13 Temmuz 2020 Pazartesi

Dokuzuncu Hariciye Koğuşu Peyami Safa | ÖTÜKEN NEŞRİYAT


Dokuzuncu Hariciye Koğuşu
|
sayfa sayısı: 112
Peyami Safa’nın şaheserlerinden Dokuzuncu Hariciye Koğuşu, Türk edebiyatında “insan ruhunun derinliklerinde ve labi­rentlerinde dolaşan ilk roman” olması ve hasta bir insanı ve onun psikolojisini ele alması bakımından önemli bir yere sahiptir. Birçok araştırmacı ve yazar tarafından Türk edebiyatında bir ilk kabul edilen Dokuzuncu Hariciye Koğuşu, Tanpınar dediği gibi, “acının ve ıstırabın yegâne kitabı” olarak hem kemiyet hem de keyfiyet bakımından başka hiçbir eser olmasa da Türk romanının var olduğuna delil gösterilebilecek kudrette bir eserdir.

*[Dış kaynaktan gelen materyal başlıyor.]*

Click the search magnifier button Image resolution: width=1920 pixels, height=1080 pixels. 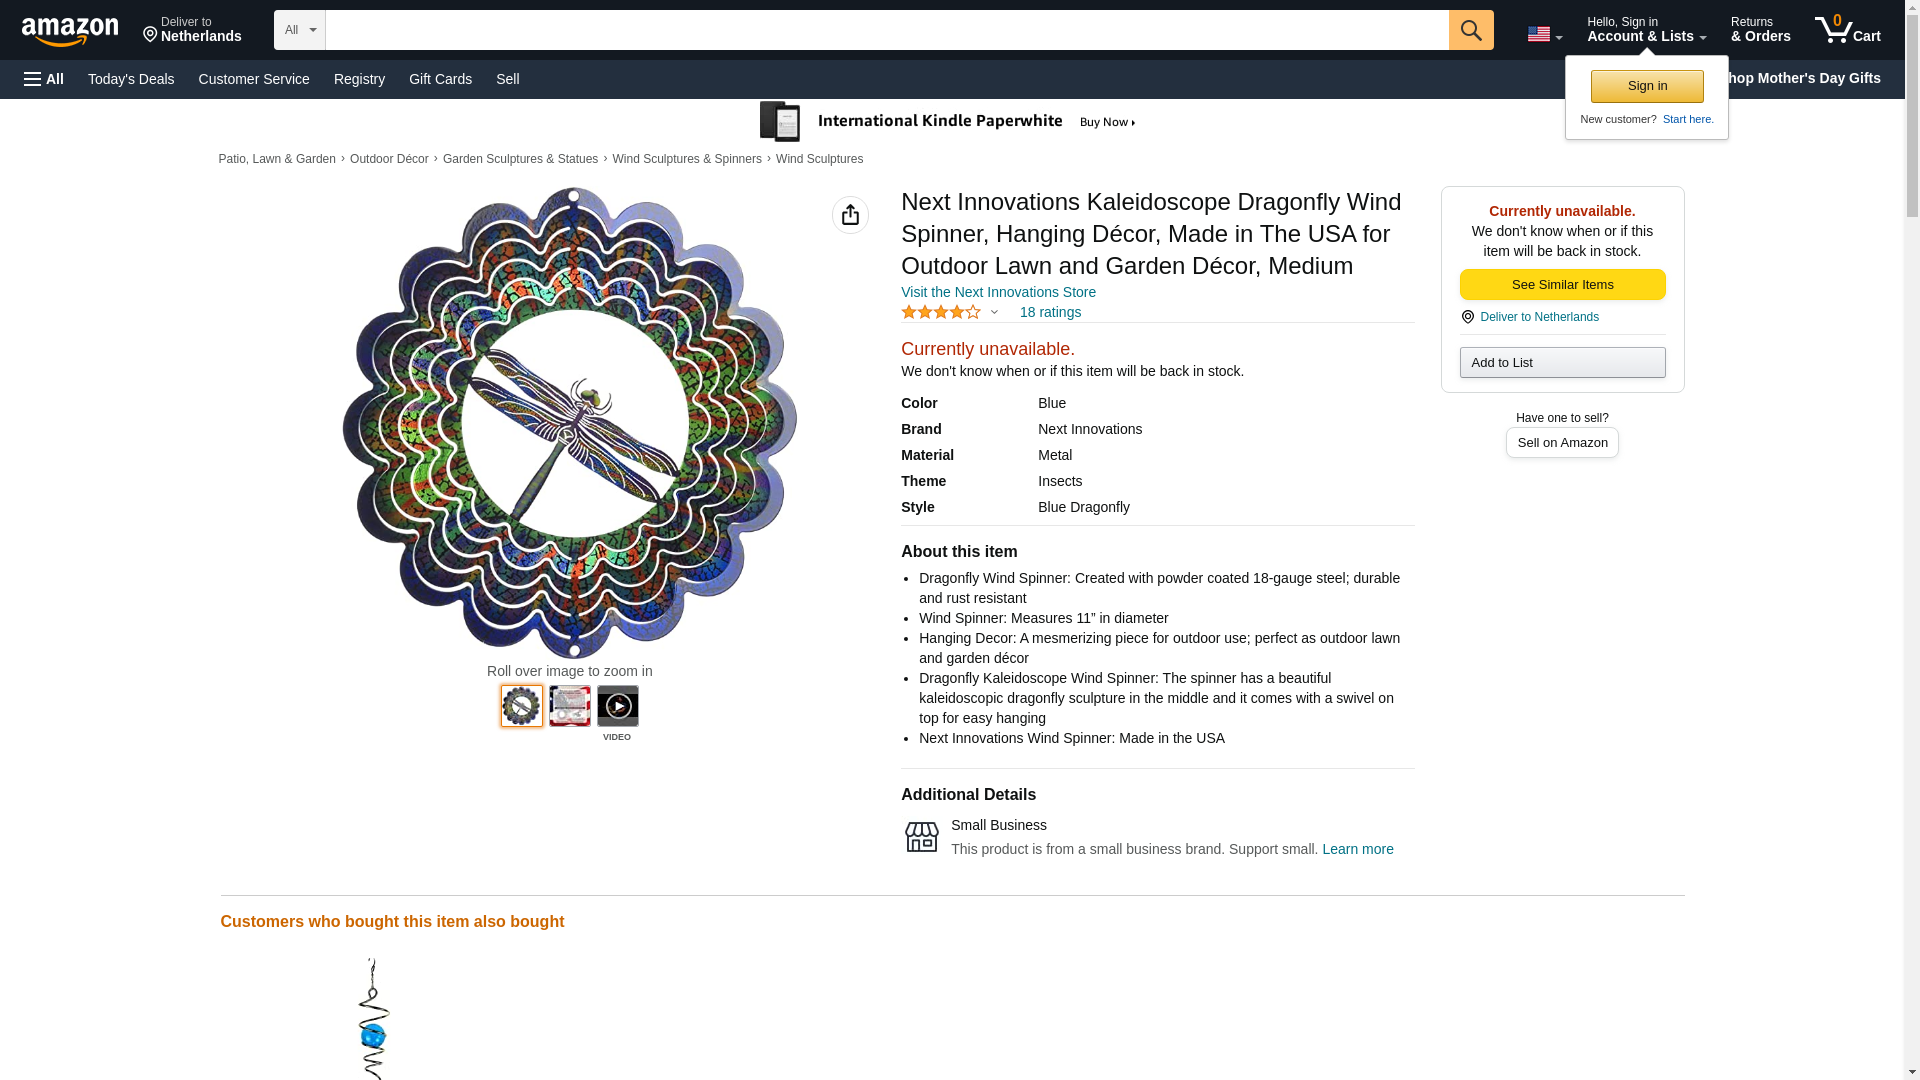pyautogui.click(x=1470, y=30)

Romanın genç kahramanı, ayağındaki rahatsızlıktan kurtulabilmek için sayısız doktora görünür ve en nihayetinde havadar bir ortamda, stresten uzak bir istirahat dönemi geçirmesi gerektiğine ikna edilir. Ancak, gerek akrabaları olan bir Paşa’nın Erenköyü’ndeki köşkünde misafir kaldığı dönemde, gerekse kendi evi ve hastaneye gidiş gelişlerinde şuurunu adeta bir facia atmosferinde yoğurur. Peyami Safa’nın çocukluk ve gençlik dönemlerinden fazlasıyla izler taşıyan roman, hem umudu ve umutsuzluğu, hem de sevinci ve felaketi aynı sayfalara sığdırabilmiş olması bakımından insanın eşsiz bir tarifini sunuyor. 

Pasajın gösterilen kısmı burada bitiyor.